NOTE 1. ORGANIZATION, OPERATIONS AND SUMMARY OF SIGNIFICANT ACCOUNTING POLICIES:

Creative Learning Corporation (formerly B2 Health, Inc.) was incorporated March 8, 2006 in the State of Delaware. BFK Franchise Company LLC was formed in the State of Nevada on May 19, 2009. Effective July 2, 2010 Creative Learning Corporation was acquired by BFK Franchise Company LLC in a transaction classified as a reverse acquisition. Creative Learning Corporation concurrently changed its name from B2 Health, Inc. to Creative Learning Corporation. The financial statements represent the activity of BFK Franchise Company LLC from May 19, 2009 forward, and the consolidated activity of BFK Franchise Company LLC and Creative Learning Corporation from July 2, 2010 forward. BFK Franchise Company LLC and Creative Learning Corporation are hereinafter referred to collectively as the "Company". The Company, primarily through franchises, offers educational programs designed to teach principles of engineering, architecture and physics to children using Lego ® bricks. The Company may also engage in any other business that is permitted by law, as designated by the Board of Directors of the Company.

Basis of Presentation

The accompanying unaudited financial statements have been prepared in accordance with the instructions to Form 10-Q and do not include all of the information and disclosures required by generally accepted accounting principles for complete financial statements. All adjustments which are, in the opinion of management, necessary for a fair presentation of the results of operations for the interim periods have been made and are of a recurring nature unless otherwise disclosed herein. The results of operations for such interim periods are not necessarily indicative of operations for a full year.

Fiscal year
 
The Company employs a fiscal year ending September 30.

* SOURCE EXCERPT *

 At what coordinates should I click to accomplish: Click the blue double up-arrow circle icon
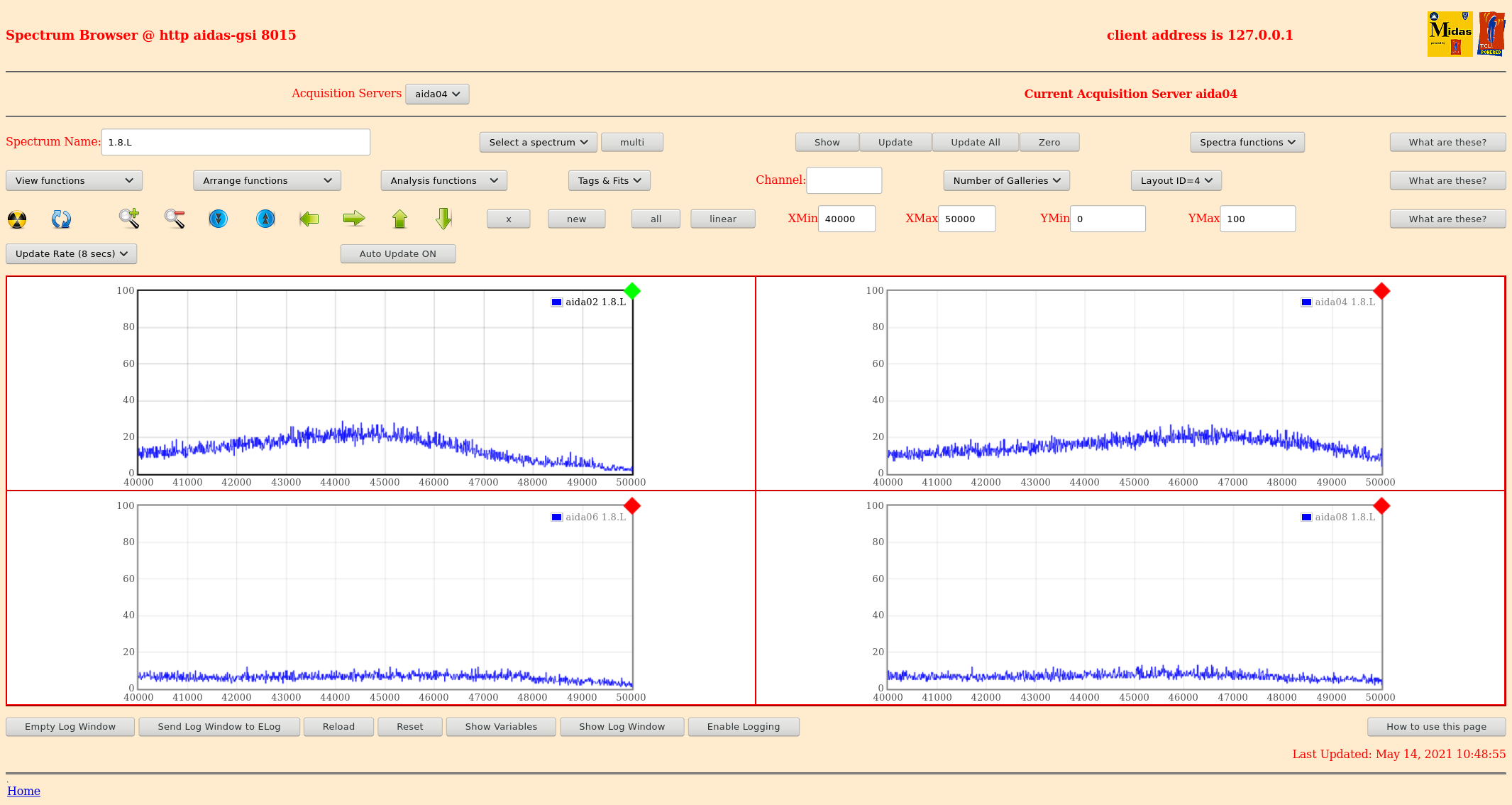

* COMPLETE THE FOLLOWING *
1. Rewrite the passage of the Creative Learning Corporation accounting note from "Basis of Presentation" up to and including "a full year.", replacing "interim periods" with "quarterly periods".
2. Extend the Creative Learning Corporation accounting note past its last sentence.

* ANSWERS PER TASK *
1.
Basis of Presentation

The accompanying unaudited financial statements have been prepared in accordance with the instructions to Form 10-Q and do not include all of the information and disclosures required by generally accepted accounting principles for complete financial statements. All adjustments which are, in the opinion of management, necessary for a fair presentation of the results of operations for the quarterly periods have been made and are of a recurring nature unless otherwise disclosed herein. The results of operations for such quarterly periods are not necessarily indicative of operations for a full year.

2.
 
Principles of consolidation

The accompanying consolidated financial statements include the accounts of the Company and its wholly owned subsidiary. All intercompany accounts and transactions have been eliminated in consolidation.

Cash and cash equivalents

The Company considers all highly liquid investments with an original maturity of three months or less as cash equivalents.
 
 
F-7

 
 
CREATIVE LEARNING CORPORATION
NOTES TO CONSOLIDATED FINANCIAL STATEMENTS
(Unaudited)

NOTE 1. ORGANIZATION, OPERATIONS AND SUMMARY OF SIGNIFICANT ACCOUNTING POLICIES (Continued):

Accounts receivable

The Company reviews accounts receivable periodically for collectability and establishes an allowance for doubtful accounts and records bad debt expense when deemed necessary. At December 31, 2011 and 2010 the Company had $11,000 and $-0- in its allowance for doubtful accounts.

Property and equipment

Property and equipment are recorded at cost and depreciated under straight line or accelerated methods over each item's estimated useful life.

Revenue recognition

Revenue is recognized on an accrual basis after services have been performed under contract terms, the service price to the client is fixed or determinable, and collectability is reasonably assured.

Use of Estimates

The preparation of financial statements in conformity with generally accepted accounting principles requires management to make estimates and assumptions that affect reported amounts of assets and liabilities and disclosure of contingent assets and liabilities at the date of the financial statements and the reported amounts of revenues and expenses during the reporting period. Actual results could differ from those estimates.

Income tax

The Company accounts for income taxes pursuant to ASC 740. Under ASC 740 deferred taxes are provided on a liability method whereby deferred tax assets are recognized for deductible temporary differences and operating loss carryforwards and deferred tax liabilities are recognized for taxable temporary differences. Temporary differences are the differences between the reported amounts of assets and liabilities and their tax bases. Deferred tax assets are reduced by a valuation allowance when, in the opinion of management, it is more likely than not that some portion or all of the deferred tax assets will not be realized. Deferred tax assets and liabilities are adjusted for the effects of changes in tax laws and rates on the date of enactment.
 
 
F-8

 
 
CREATIVE LEARNING CORPORATION
NOTES TO CONSOLIDATED FINANCIAL STATEMENTS
(Unaudited)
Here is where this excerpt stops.